- PROBLEM DETAILS: Transcribe the lines of the listing below without any changes, starting at the line that contains "This screenshot has height=517, width=499." and ending at the line that contains "consumer-1-label: CONSUMER 1 is", with both of those lines included.

________________________

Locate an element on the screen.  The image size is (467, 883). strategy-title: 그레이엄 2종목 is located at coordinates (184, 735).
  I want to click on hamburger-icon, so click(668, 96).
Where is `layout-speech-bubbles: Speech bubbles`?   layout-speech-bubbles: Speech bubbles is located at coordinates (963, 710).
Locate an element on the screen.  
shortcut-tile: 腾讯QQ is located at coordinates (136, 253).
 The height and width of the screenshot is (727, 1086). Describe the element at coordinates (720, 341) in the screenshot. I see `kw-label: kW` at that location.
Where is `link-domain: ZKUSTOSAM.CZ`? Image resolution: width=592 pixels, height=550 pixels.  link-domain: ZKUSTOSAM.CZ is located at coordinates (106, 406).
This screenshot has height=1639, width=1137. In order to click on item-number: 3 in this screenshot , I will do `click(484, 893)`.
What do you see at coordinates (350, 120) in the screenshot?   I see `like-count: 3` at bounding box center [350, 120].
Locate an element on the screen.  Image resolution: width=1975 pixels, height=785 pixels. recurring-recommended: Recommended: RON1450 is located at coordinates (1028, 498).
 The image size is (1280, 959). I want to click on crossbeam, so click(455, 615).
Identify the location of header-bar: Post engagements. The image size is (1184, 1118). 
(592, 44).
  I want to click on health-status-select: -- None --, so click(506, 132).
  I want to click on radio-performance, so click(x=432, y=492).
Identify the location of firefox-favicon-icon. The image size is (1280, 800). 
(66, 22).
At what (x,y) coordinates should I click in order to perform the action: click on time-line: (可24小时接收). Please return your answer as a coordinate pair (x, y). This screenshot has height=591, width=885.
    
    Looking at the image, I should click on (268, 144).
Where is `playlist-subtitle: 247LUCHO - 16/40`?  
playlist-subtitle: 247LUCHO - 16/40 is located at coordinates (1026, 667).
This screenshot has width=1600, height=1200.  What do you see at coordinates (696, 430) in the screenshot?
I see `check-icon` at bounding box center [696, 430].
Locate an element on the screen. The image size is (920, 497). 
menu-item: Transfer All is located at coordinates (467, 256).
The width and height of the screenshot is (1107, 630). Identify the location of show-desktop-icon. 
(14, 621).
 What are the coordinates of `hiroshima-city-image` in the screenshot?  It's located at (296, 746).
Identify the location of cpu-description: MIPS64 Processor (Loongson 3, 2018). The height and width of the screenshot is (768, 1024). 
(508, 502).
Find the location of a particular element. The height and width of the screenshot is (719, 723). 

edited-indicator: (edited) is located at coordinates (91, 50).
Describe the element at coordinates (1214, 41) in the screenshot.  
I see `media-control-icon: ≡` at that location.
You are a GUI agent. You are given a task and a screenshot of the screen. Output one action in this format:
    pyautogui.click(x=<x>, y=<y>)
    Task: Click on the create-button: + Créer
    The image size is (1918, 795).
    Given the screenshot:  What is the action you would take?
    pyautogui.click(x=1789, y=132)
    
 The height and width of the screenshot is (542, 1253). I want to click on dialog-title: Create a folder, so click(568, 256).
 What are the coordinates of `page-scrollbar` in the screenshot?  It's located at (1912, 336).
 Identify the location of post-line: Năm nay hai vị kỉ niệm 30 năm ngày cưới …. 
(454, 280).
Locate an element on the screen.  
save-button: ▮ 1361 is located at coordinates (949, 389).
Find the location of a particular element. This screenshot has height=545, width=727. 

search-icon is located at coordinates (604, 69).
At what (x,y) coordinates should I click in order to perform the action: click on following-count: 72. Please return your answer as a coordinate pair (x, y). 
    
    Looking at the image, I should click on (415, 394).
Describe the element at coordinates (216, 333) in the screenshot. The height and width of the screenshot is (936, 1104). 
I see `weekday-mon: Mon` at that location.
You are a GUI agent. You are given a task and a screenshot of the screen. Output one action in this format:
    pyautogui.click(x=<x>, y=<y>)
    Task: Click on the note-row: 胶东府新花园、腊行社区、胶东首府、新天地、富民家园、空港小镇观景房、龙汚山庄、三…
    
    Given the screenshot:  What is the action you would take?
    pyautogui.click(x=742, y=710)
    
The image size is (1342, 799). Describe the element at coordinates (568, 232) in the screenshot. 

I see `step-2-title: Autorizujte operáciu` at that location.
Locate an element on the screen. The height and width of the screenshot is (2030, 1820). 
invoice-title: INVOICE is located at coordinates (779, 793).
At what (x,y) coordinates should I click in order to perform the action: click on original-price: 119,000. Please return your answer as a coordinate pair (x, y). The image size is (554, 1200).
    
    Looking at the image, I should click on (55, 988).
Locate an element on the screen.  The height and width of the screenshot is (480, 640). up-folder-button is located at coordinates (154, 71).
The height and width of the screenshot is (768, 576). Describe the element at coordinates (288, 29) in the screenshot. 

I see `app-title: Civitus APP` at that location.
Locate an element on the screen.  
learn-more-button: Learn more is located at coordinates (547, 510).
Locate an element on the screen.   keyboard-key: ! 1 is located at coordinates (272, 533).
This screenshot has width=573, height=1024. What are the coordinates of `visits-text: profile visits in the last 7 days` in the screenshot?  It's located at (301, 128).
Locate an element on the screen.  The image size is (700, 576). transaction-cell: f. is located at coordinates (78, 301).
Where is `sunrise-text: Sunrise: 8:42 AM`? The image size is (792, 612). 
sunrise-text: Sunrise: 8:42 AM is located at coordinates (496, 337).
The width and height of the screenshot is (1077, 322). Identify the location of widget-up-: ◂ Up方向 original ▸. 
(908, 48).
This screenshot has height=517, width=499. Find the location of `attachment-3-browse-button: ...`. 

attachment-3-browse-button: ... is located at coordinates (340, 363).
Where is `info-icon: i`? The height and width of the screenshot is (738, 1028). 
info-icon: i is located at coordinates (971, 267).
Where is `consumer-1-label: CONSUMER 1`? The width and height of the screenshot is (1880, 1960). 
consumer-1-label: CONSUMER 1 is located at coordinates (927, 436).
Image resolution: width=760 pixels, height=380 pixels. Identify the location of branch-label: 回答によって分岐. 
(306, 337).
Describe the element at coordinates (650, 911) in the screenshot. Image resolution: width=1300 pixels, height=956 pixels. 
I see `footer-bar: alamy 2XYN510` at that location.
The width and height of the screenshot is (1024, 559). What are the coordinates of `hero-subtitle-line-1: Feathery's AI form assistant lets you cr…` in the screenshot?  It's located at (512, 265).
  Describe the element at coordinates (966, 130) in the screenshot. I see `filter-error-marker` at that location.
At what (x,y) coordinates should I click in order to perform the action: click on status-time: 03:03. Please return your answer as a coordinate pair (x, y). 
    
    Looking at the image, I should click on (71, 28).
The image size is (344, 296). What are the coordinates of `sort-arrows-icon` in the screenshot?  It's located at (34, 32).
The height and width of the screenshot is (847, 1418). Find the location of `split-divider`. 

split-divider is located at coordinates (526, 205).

________________________

- RESULT:
This screenshot has height=517, width=499. Find the location of `attachment-3-browse-button: ...`. 

attachment-3-browse-button: ... is located at coordinates (340, 363).
Where is `info-icon: i`? The height and width of the screenshot is (738, 1028). 
info-icon: i is located at coordinates (971, 267).
Where is `consumer-1-label: CONSUMER 1`? The width and height of the screenshot is (1880, 1960). 
consumer-1-label: CONSUMER 1 is located at coordinates (927, 436).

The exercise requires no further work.